Skip to content

ChromBPNet training

Anusri Pampari edited this page Dec 13, 2022 · 15 revisions

Lets get started with training a ChromBPNet model with a pre-trained bias model on the downloaded and preprocessed tutorial data.

Step 1

We will first start by downloading a pre-trained bias model provided with this repo here.

mkdir ~/bias_model
wget https://mitra.stanford.edu/kundaje/oak/akundaje/anusri/chrombpnet_data/input_files/bias_models/ATAC/ENCSR868FGK_bias_fold_0.h5 -O ~/bias_model/ENCSR868FGK_bias_fold_0.h5
  • TODO: Add Notes on how to pick a bias model

Step 2

Use the pre-trained bias model to train a bias-factorized ChromBPNet model on ENCSR868FGK using the command below

train_chrombpnet_model.sh \
  -i ~/data/downloads/merged.bam \
  -t "bam" \
  -d "ATAC" \
  -g ~/data/downloads/hg38.fa \
  -c ~/data/downloads/hg38.chrom.sizes \ 
  -p ~/data/peaks_no_blacklist.bed \
  -n ~/data/negatives_data/negatives_with_summit.bed \
  -f ~/data/splits/fold_0.json \
  -b ~/bias_model/ENCSR868FGK_bias_fold_0.h5 \ 
  -o ~/chrombpnet_model/ \

The inputs can be changed as follows for custom datasets -

Input Format

  • -i: input file path with filtered reads. Example files for supported types - bam, fragment, tagalign
  • -t: type of input file. Following string inputs are supported - "bam", "fragment", "tagalign".
+---+
> COMPLETE THE FOLLOWING:
A – Return the text of the ChromBPNet training page from "Skip to content" up to and including "this repo here.", word for word.
B – Answer these from the ChromBPNet training page:
(i) What folder is created to hold the downloaded bias model?
(ii) On which dataset is the bias-factorized ChromBPNet model trained in Step 2?
(iii) What string values does the -t option accept?
C – Extend the ChromBPNet training page from where it stops, going on with the input format list in the same style.
You won't need the data below for any of this.

> RAW DATA:
+---+
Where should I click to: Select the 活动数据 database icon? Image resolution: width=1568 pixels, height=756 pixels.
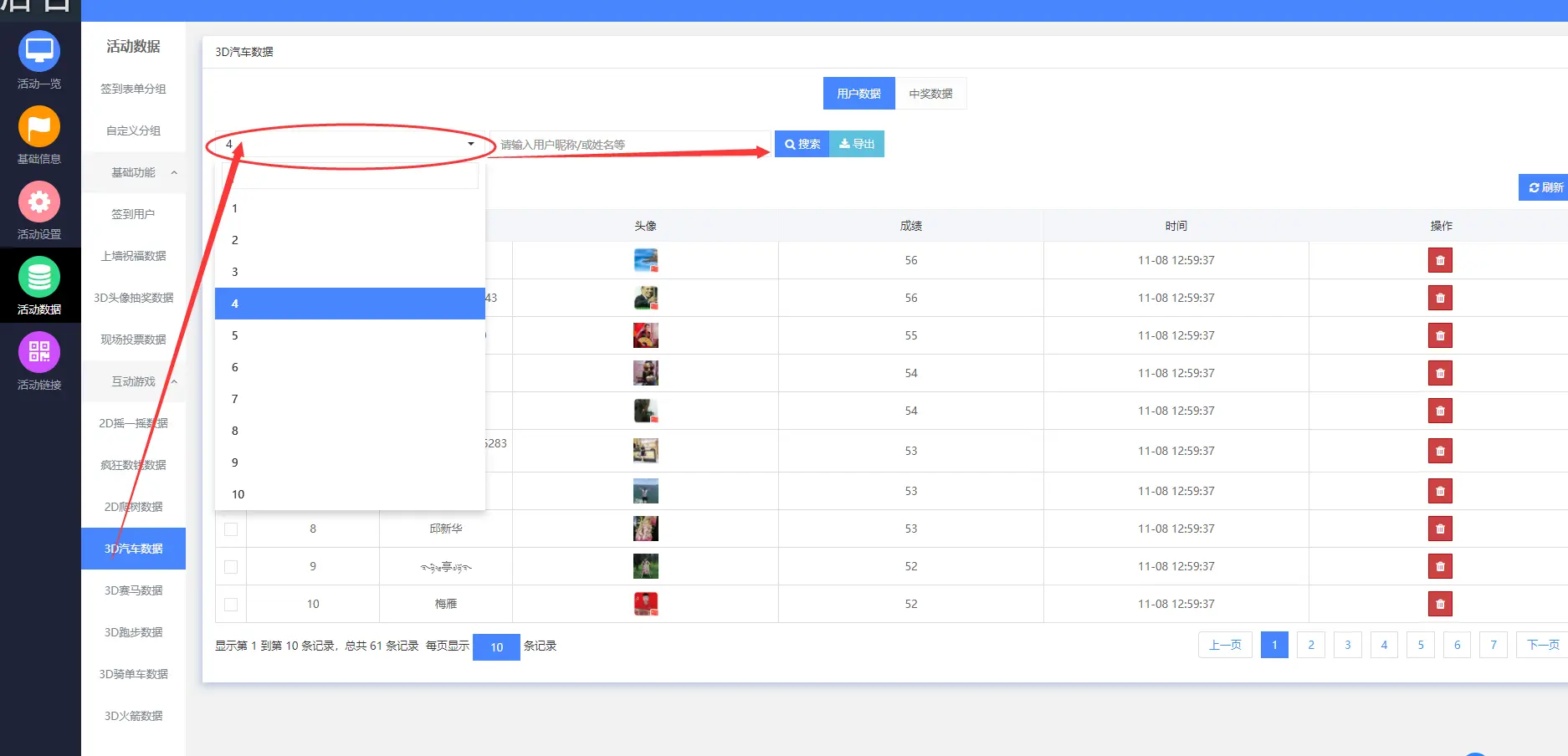pos(38,278)
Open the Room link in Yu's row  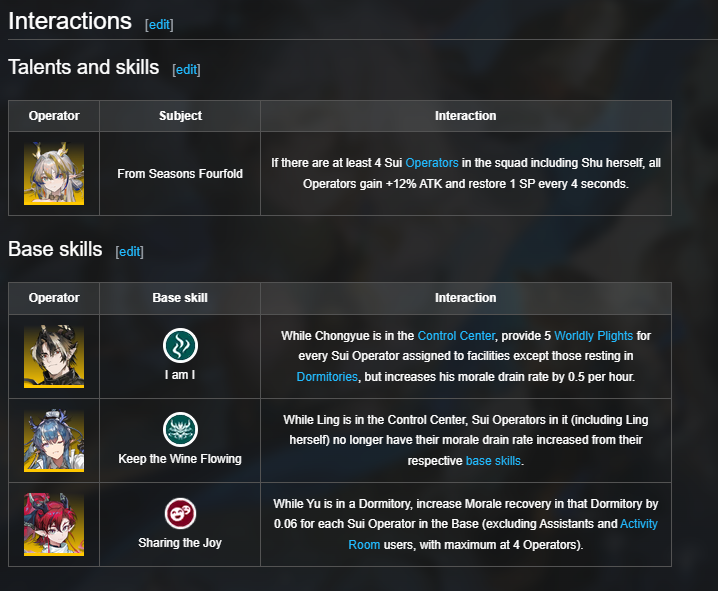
+---+
> SOLVED PROBLEMS:
A –
Skip to content

ChromBPNet training

Anusri Pampari edited this page Dec 13, 2022 · 15 revisions

Lets get started with training a ChromBPNet model with a pre-trained bias model on the downloaded and preprocessed tutorial data.

Step 1

We will first start by downloading a pre-trained bias model provided with this repo here.

B –
(i) ~/bias_model
(ii) ENCSR868FGK
(iii) "bam", "fragment", "tagalign"

C –
  • -d: assay type. Following types are supported - "ATAC" or "DNASE"
  • -g: reference genome fasta file. Example file human reference - hg38.fa
  • -c: chromosome and size tab seperated file. Example file in human reference - hg38.chrom.sizes
  • -p: Input peaks in narrowPeak file format, and must have 10 columns, with values minimally for chr, start, end and summit (10th column). Every region is centered at start + summit internally, across all regions. Example file with ENCSR868FGK dataset - peaks.bed
  • -n: Input nonpeaks (background regions)in narrowPeak file format, and must have 10 columns, with values minimally for chr, start, end and summit (10th column). Every region is centered at start + summit internally, across all regions. Example file with ENCSR868FGK dataset - nonpeaks.bed
  • -f: json file showing split of chromosomes for train, test and valid. Example 5 fold jsons for human reference - folds
  • -b: Bias model in .h5 format. Bias models are generally transferable across assay types following similar protocol. Repository of pre-trained bias models for use here. Instructions to train custom bias model below.
  • -o: Output directory path

Output Format

The output directory ~/chrombpnet_model/ will be populated as follows -

models\
	...
	chrombpnet.h5
	chrombpnet_nobias.h5 (TF-Model i.e model to predict bias corrected accessibility profile) 
	...
logs\
	...
	
intermediates\
	...

evaluation\
	...
	pwm_from_input.png 
	bias_metrics.json 
	chrombpnet_metrics.json
	chrombpnet_only_peaks.counts_pearsonr.png
	chrombpnet_only_peaks.profile_jsd.png
	profile_motifs.pdf
	counts_motifs.pdf
	footprints/bias_footprints_score.txt
	footprints/corrected_footprints_score.txt
	...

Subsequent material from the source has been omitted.